### Data listing
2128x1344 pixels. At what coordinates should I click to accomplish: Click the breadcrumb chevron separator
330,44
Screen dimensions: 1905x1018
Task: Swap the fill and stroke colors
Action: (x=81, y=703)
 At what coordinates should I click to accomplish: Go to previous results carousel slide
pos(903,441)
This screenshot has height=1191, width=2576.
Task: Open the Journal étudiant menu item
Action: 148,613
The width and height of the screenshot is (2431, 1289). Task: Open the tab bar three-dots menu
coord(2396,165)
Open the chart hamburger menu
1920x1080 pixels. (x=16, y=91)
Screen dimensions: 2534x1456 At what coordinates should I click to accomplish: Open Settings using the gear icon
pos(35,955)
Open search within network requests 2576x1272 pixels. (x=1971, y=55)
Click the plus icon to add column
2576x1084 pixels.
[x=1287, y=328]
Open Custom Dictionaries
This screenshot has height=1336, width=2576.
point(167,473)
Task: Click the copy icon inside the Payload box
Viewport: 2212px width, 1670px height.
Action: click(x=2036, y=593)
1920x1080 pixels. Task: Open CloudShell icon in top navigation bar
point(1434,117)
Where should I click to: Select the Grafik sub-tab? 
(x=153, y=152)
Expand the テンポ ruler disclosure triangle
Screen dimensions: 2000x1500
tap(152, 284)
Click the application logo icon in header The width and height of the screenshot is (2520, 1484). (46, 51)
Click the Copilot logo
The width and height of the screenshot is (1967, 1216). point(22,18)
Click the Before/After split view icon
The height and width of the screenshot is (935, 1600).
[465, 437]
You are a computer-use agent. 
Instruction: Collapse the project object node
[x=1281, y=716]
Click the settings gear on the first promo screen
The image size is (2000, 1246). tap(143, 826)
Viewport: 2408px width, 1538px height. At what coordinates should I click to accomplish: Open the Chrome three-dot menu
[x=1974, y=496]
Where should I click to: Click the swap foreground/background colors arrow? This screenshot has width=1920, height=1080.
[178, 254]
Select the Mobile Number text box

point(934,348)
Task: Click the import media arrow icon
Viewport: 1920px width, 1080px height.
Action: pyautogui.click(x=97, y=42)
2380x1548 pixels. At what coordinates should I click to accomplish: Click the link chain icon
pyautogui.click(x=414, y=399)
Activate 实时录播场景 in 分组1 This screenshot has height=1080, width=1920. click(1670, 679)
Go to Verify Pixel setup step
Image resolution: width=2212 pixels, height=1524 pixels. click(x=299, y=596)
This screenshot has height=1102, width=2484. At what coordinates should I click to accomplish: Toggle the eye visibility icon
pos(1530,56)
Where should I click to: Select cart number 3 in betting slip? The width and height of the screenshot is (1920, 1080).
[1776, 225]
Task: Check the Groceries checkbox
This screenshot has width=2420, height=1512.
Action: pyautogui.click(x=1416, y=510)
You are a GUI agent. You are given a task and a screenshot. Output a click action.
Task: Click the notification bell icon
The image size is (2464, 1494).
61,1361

### Work task
Without skipping a line, retype the full listing.

### Response to this exercise
2128x1344 pixels. At what coordinates should I click to accomplish: Click the breadcrumb chevron separator
330,44
Screen dimensions: 1905x1018
Task: Swap the fill and stroke colors
Action: (x=81, y=703)
 At what coordinates should I click to accomplish: Go to previous results carousel slide
pos(903,441)
This screenshot has height=1191, width=2576.
Task: Open the Journal étudiant menu item
Action: 148,613
The width and height of the screenshot is (2431, 1289). Task: Open the tab bar three-dots menu
coord(2396,165)
Open the chart hamburger menu
1920x1080 pixels. (x=16, y=91)
Screen dimensions: 2534x1456 At what coordinates should I click to accomplish: Open Settings using the gear icon
pos(35,955)
Open search within network requests 2576x1272 pixels. (x=1971, y=55)
Click the plus icon to add column
2576x1084 pixels.
[x=1287, y=328]
Open Custom Dictionaries
This screenshot has height=1336, width=2576.
point(167,473)
Task: Click the copy icon inside the Payload box
Viewport: 2212px width, 1670px height.
Action: click(x=2036, y=593)
1920x1080 pixels. Task: Open CloudShell icon in top navigation bar
point(1434,117)
Where should I click to: Select the Grafik sub-tab? 
(x=153, y=152)
Expand the テンポ ruler disclosure triangle
Screen dimensions: 2000x1500
tap(152, 284)
Click the application logo icon in header The width and height of the screenshot is (2520, 1484). (46, 51)
Click the Copilot logo
The width and height of the screenshot is (1967, 1216). point(22,18)
Click the Before/After split view icon
The height and width of the screenshot is (935, 1600).
[465, 437]
You are a computer-use agent. 
Instruction: Collapse the project object node
[x=1281, y=716]
Click the settings gear on the first promo screen
The image size is (2000, 1246). tap(143, 826)
Viewport: 2408px width, 1538px height. At what coordinates should I click to accomplish: Open the Chrome three-dot menu
[x=1974, y=496]
Where should I click to: Click the swap foreground/background colors arrow? This screenshot has width=1920, height=1080.
[178, 254]
Select the Mobile Number text box

point(934,348)
Task: Click the import media arrow icon
Viewport: 1920px width, 1080px height.
Action: pyautogui.click(x=97, y=42)
2380x1548 pixels. At what coordinates should I click to accomplish: Click the link chain icon
pyautogui.click(x=414, y=399)
Activate 实时录播场景 in 分组1 This screenshot has height=1080, width=1920. click(1670, 679)
Go to Verify Pixel setup step
Image resolution: width=2212 pixels, height=1524 pixels. click(x=299, y=596)
This screenshot has height=1102, width=2484. At what coordinates should I click to accomplish: Toggle the eye visibility icon
pos(1530,56)
Where should I click to: Select cart number 3 in betting slip? The width and height of the screenshot is (1920, 1080).
[1776, 225]
Task: Check the Groceries checkbox
This screenshot has width=2420, height=1512.
Action: pyautogui.click(x=1416, y=510)
You are a GUI agent. You are given a task and a screenshot. Output a click action.
Task: Click the notification bell icon
The image size is (2464, 1494).
61,1361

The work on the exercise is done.